Pourtant, le gouvernement fédéral semble faire exactement l’inverse dans un dossier qui commence à sentir le brûlé : la recapitalisation de Dexia, la banque résiduelle que le sauvetage de ce qui allait devenir Belfius a laissé en héritage aux contribuables belges.

En effet, l’Etat va devoir payer le prix fort - entre 2,5 et 3 milliards d’euros - pour renflouer les caisses de cette banque chargée de produits toxiques. La France va également payer sa part mais elle est jugée trop faible face aux sacrifices que les Belges vont devoir consentir. Des contacts avec François Hollande et son gouvernement sont prévus cette semaine afin de tenter d’atténuer la douleur pour nos finances publiques. Mais la marge de manœuvre est quasi nulle : il y a urgence, la recapitalisation doit être bouclée pour le 7 novembre, sinon, c’est la mise en liquidation Inimaginable. Autant le dire tout de suite, les Français vont jouer la montre et ne pas faire de fleurs à la Belgique.
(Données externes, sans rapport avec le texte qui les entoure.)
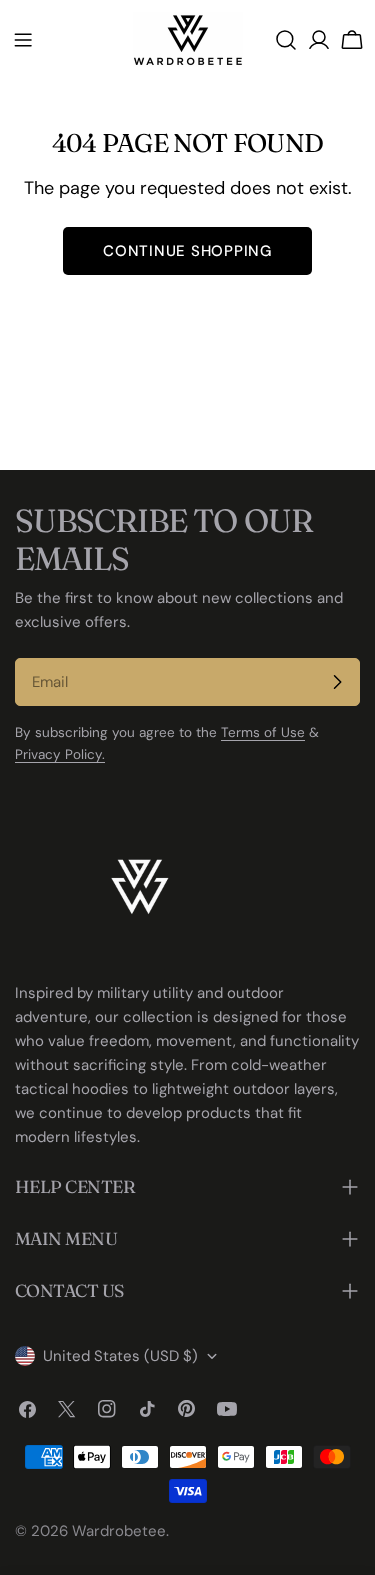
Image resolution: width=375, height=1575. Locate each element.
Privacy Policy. (60, 754)
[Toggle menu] (23, 40)
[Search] (286, 40)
Ben oui, il aurait fallu s’y prendre plus tôt

Le gouvernement fédéral a fait l’autruche et s’est enfoncé la tête dans le sable en reportant à plus tard ces arrangements délicats. A plus tard, c’est-à-dire après les élections locales d’octobre, après l’ajustement du budget 2012, après - espérait-on - la confection du budget 2013. Difficile de vendre dans les médias un nouveau sauvetage de Dexia alors que l’austérité va, à nouveau, frapper les Belges.